Why We Broke Up // Daniel Handler

‘It’s different,’ you said. ‘You’ve made, Min, everything different for me.  Everything’s like coffee you made me try, better than I ever–or the places I didn’t even know were right on the street, you know?  I’m like this thing I saw when I was little, where a kid hears a noise under his bed and there’s a ladder there that’s never been there before, and he climbs down and, it’s for kids I know, but this song starts playing…’


Title: Why We Broke Up
Author: Daniel Handler
Publisher: Little, Brown and Company
Year of Publication: 2011
Awards: Michael L. Printz Award Nominee (2012)

Why We Broke Up is a letter to quirky Min’s basketball star ex detailing their relationship and its aftermath through her eyes.

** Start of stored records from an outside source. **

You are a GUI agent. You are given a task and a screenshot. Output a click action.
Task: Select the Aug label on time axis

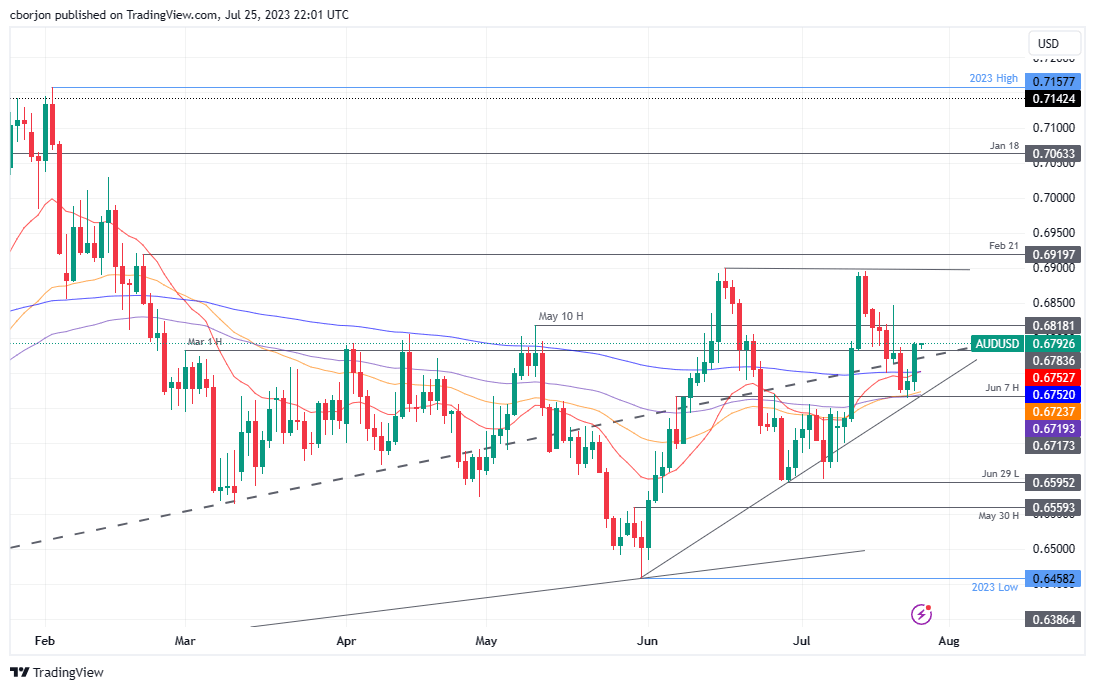[x=948, y=640]
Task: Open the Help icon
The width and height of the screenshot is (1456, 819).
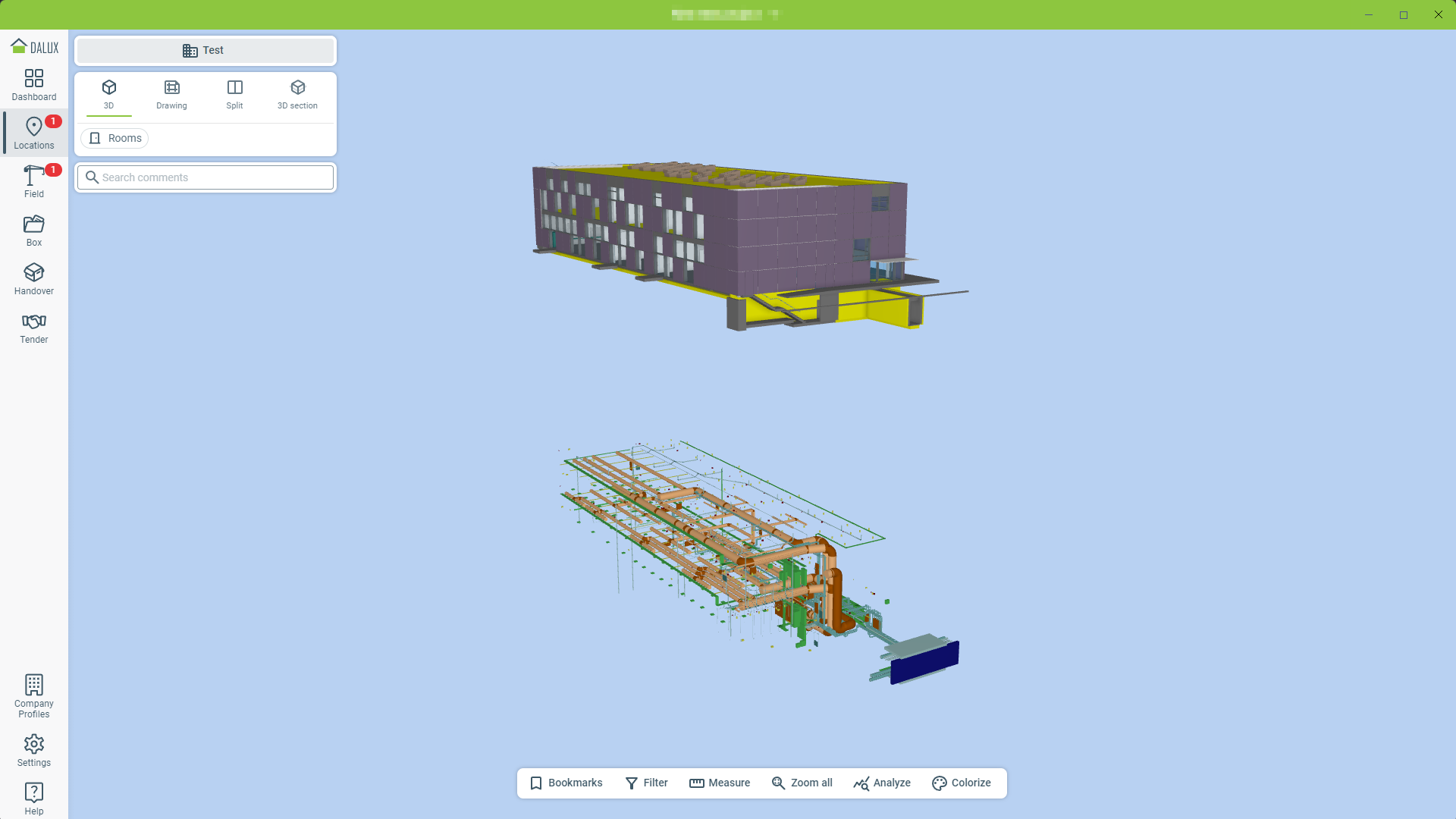Action: 34,798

I was pretty thrilled to find this on the bargain shelf for $4.97 and I tried really hard to love it.  Unfortunately, Min is less of a believable female protagonist and more of a manic pixie dream girl contrived by an aging white dude who probably longed to meet someone like Min back in high school.  One could argue she defies the trope because she’s telling the story  or even because she argues against being “different” but her whole character makes me think of a really awesome social media account that leads followers into believing the account holder’s whole life is whimsical and magical when in reality most of their time is spent watching Law and Order in their underwear.  The feeling the chosen images give you were meticulously planned out, edited, and presented.

Many of the descriptions were so drawn out I became bored halfway through and forgot what was being described in the first place. (Maybe I was just sleepy?)  I get it, Min was in love and heartbroken and sorting through her feeeeeelings, but in parts it’s just too much.  Maybe I’m an old grump, jaded by dating too many Eds, and pushing away all the Als.  Maybe I found this book at the wrong time.  Perhaps it’s more appropriate at the end, or even during, some magical love affair.  I’m very much a proponent of reading books when it feels right and admittedly my timing was likely off on this one.




The illustrations are cute and the book itself is very visually pleasing.  In a way, I will admit, Why We Broke Up is kind of charming, character tropes and all.